La mairie de Paris avait saisi le Conseil constitutionnel, qui lui a donné raison.

La mairie de Paris avait saisi le Conseil constitutionnel, qui lui a donné raison. - AFP - Bertrand Guay

Comme c’était déjà le cas partout ailleurs en France, ce sera à la mairie et non plus à la préfecture de décider délivrer les autorisations requises pour ouvrir un commerce le dimanche.

C'était une exception en France: jusque-là à Paris, la responsabilité d'accorder ou non les autorisations d'ouverture de magasins le dimanche revenait à la préfecture. Dans toutes les autres villes, c'est à la mairie d'en décider.

Mécontente face à cette exception, la mairie de Paris et sa représentante Anne Hidalgo avait saisi le Conseil constitutionnel pour remédier à cette situation. Voici que les "Sages" lui ont donné raison.

Respect du principe d'égalité

Saisis d'une question prioritaire de constitutionnalité (QPC) par la ville de Paris, les membres du Conseil constitutionnel ont estimé que rien ne justifiait que la capitale ait un régime différent des autres villes de France sur ce point, au nom du respect du principe d'égalité.

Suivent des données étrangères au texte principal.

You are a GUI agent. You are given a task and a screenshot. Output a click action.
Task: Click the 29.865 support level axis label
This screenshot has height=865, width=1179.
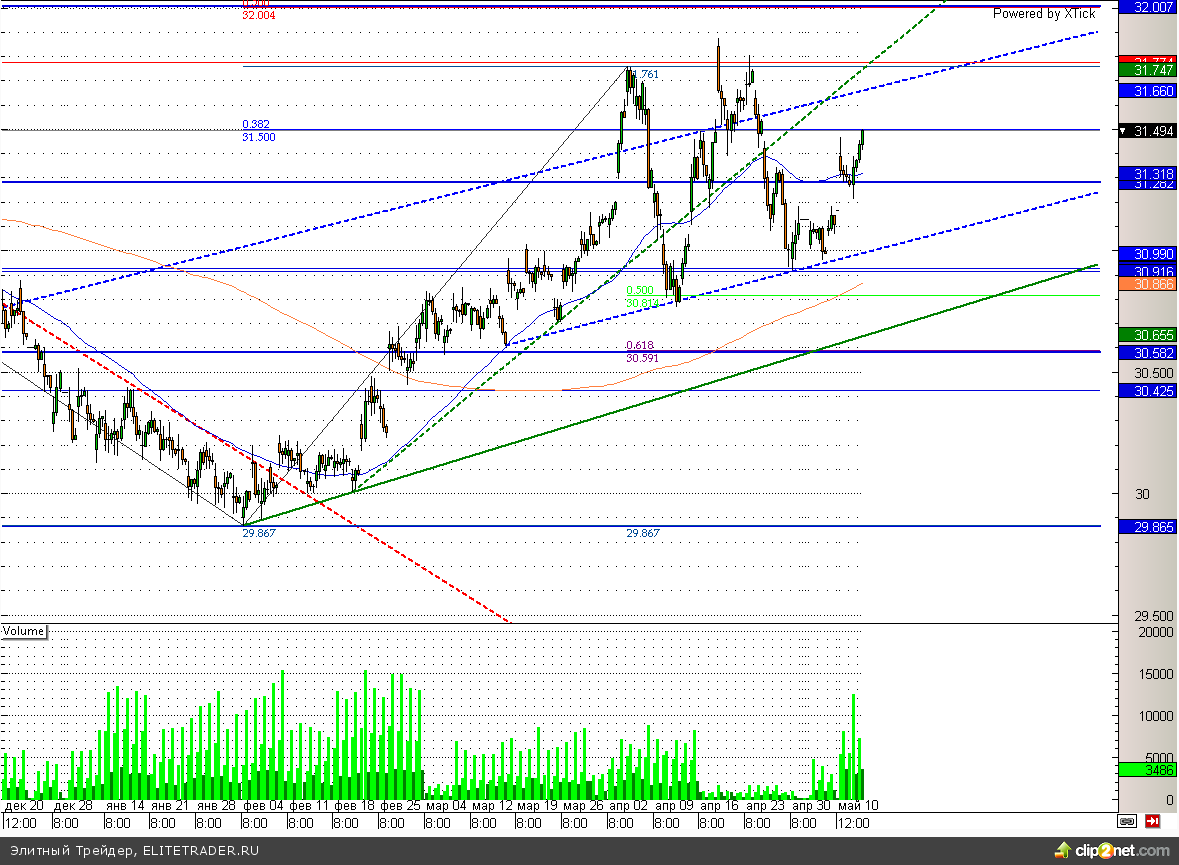(x=1146, y=526)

La compétence du maire de Paris plutôt que celle du préfet est ainsi reconnu dans une décision qu'a pu consulter l'AFP.

Pour rappel, la mairie attaquait l'article L3132-26 du code du travail, selon lequel ce pouvoir de décision revient au maire dans toute la France, sauf dans la capitale, selon cet article. Le Conseil constitutionnel a jugé "contraire à la Constitution" le quatrième alinéa de cet article, qui stipule "à Paris, la décision (...) est prise par le préfet de Paris". De même, les mots "ou, à Paris, le préfet" figurant à l'article 157 de la loi Macron sont sanctionnés.

Un traitement différent injustifié

Les "Sages" ont estimé que "le fait que la ville de Paris soit soumise à un régime particulier en raison de sa qualité de siège des pouvoirs publics ne la place pas dans une situation différente des autres communes au regard de l'objet des dispositions contestées, qui désignent l'autorité compétente pour déterminer les règles de repos hebdomadaire dominical des salariés des établissements de commerce de détail".

En second lieu, "aucun motif d'intérêt général ne justifie que, s'agissant du pouvoir de déterminer les dimanches durant lesquels les établissements de commerce de détail sont autorisés à supprimer le repos hebdomadaire dominical, la ville de Paris soit traitée différemment de toutes les autres communes".

La décision du Conseil constitutionnel prend effet immédiatement, à compter de sa publication.